Ao fim de seis anos no Recreativo do Libolo, o treinador português Pedro Caravela ainda não sabe se vai continuar no futebol angolano, depois de ter terminado o campeonato de 2017 no quinto lugar.

Pedro Caravela trocou, em 2012, o comando técnico dos infantis do Sporting, em Portugal, pela equipa técnica do Recreativo do Libolo, onde festejou, como adjunto, a vitória em três campeonatos, uma Taça de Angola e duas supertaças.

Foi adjunto de cinco treinadores na equipa de Calulo, no Cuanza Sul, até que a dois meses do fim do ‘Girabola’ de 2017, com a saída do também português Carlos Vaz Pinto, chegou a técnico principal do Libolo.

O campeonato angolano de futebol terminou hoje, tal como o contrato de Pedro Caravela, de 40 anos.

"Mantenho o futuro em aberto. Vai depender das propostas que eventualmente possam aparecer. Angola não deixa de ter um futebol agradável e representa a possibilidade de criar algo de novo", explicou, em conversa com a Lusa, enquanto aguarda por alguma definição.

Apesar de seis anos "muito bons", desde logo com vários títulos e a ascendência do Recreativo do Libolo à lista dos melhores clubes angolanos, a época de 2017 não deixa saudades, com apenas um quinto lugar, a 17 pontos do primeiro lugar, e pelo segundo ano sem lutar pelo campeonato, que voltou a fugir para o 1.º de Agosto.

A crise em Angola, com as dificuldades financeiras que chegaram também ao futebol, e a saída do histórico presidente do clube, Rui Campos, para o comité executivo da Confederação Africana de Futebol, ajudam a explicar, segundo Pedro Caravela, o que se passou no Libolo nesta temporada.

"O presidente criou um clube quase do nada, fez do Libolo uma potência nacional, o que é um perfil muito difícil de substituir. Devido à crise, tivemos de mudar o perfil dos jogadores, face à época passada, quando eram mais experientes e passaram a ser mais novos. Juntando a isto há o facto de uma equipa do interior de Angola ter muita dificuldade em se afirmar no campeonato, e neste caso ficamos mais expostos com o afastamento do presidente", conta o técnico.
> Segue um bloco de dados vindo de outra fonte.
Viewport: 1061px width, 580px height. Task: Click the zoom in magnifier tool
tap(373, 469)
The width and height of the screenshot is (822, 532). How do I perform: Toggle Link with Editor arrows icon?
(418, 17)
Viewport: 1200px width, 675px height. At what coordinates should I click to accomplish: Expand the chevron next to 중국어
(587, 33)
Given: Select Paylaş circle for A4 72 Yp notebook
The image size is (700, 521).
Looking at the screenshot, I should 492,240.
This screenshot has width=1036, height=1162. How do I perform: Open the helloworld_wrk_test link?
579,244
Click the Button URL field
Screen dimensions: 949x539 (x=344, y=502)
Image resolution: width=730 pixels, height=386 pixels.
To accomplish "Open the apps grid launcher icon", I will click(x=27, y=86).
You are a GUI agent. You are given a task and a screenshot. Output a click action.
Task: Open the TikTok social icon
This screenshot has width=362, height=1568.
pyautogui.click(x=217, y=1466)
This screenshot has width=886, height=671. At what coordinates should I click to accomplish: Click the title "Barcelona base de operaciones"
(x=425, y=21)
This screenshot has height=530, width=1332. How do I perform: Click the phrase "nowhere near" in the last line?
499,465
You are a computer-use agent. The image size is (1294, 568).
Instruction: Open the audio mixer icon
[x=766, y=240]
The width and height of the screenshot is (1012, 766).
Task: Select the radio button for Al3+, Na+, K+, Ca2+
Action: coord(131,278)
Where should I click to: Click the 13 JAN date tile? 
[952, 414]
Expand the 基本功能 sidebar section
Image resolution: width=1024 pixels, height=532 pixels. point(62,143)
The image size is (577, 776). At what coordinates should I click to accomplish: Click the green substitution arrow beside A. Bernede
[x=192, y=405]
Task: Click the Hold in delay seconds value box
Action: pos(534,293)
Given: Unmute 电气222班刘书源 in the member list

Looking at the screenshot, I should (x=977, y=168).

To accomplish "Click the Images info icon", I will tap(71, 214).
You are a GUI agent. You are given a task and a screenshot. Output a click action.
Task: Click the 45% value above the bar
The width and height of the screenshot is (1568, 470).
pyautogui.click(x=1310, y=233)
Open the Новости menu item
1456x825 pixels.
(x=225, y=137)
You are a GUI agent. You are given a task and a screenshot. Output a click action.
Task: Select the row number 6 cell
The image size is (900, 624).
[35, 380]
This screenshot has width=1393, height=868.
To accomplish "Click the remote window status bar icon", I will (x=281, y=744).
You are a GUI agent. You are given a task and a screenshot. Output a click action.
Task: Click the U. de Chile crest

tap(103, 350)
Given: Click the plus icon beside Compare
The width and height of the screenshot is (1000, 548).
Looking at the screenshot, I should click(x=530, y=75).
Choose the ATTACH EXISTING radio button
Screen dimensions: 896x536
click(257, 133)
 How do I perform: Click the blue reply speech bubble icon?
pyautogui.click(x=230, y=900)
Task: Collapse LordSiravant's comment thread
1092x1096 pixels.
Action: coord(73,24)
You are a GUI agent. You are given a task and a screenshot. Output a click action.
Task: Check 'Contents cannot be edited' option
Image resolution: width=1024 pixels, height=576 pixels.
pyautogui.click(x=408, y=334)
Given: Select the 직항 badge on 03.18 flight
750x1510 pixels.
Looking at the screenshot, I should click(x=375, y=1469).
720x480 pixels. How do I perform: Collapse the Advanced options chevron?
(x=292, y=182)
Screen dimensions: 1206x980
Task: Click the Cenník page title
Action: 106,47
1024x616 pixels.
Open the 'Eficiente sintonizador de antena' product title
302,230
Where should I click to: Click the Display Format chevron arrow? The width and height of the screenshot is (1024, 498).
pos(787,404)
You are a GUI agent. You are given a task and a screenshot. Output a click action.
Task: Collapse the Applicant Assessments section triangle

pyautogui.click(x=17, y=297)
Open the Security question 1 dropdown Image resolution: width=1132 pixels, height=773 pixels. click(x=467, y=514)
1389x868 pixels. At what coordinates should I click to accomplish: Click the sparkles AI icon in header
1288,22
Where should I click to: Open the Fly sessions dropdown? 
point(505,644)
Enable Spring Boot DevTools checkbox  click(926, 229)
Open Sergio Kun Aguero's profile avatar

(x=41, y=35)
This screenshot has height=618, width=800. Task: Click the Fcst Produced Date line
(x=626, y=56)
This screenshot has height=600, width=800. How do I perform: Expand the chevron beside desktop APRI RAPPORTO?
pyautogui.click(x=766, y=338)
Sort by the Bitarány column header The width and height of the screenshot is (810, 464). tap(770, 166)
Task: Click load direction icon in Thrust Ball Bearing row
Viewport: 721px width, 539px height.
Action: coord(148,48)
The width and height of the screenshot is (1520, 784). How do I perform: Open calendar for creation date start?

Depois de vencer o ‘Girabola’ de 2014 e de 2015, o Libolo não foi além do terceiro lugar em 2016, descendo esta época para o quinto posto, com a derrota (1-0) de sábado, no último jogo do campeonato de 2017, no Dundo, frente ao Sagrada Esperança.

"É óbvio que não estou satisfeito com a classificação, mas houve coisas durante o processo que nos deixaram agradados. Jogadores que cresceram, estamos curiosos por perceber o que vai acontecer a seguir. Mas também tenho que dizer que tivemos diversas arbitragens que nos fizeram afastar dos primeiros lugares. Foi forte, foi complicado", lamentou.

Depois de ter sido adjunto, em Angola, de Zeca Amaral, Henrique Calisto, Miller Gomes, João Paulo Costa e Carlos Vaz Pinto, o português Pedro Caravela espera continuar como treinador principal em Angola, seja ou não no Libolo.

"Está tudo em aberto, mas sei que hoje tenho mais nome aqui em Angola do que fora. Mas foram seis anos claramente muito positivos, em termos de resultados e experiência profissional", concluiu.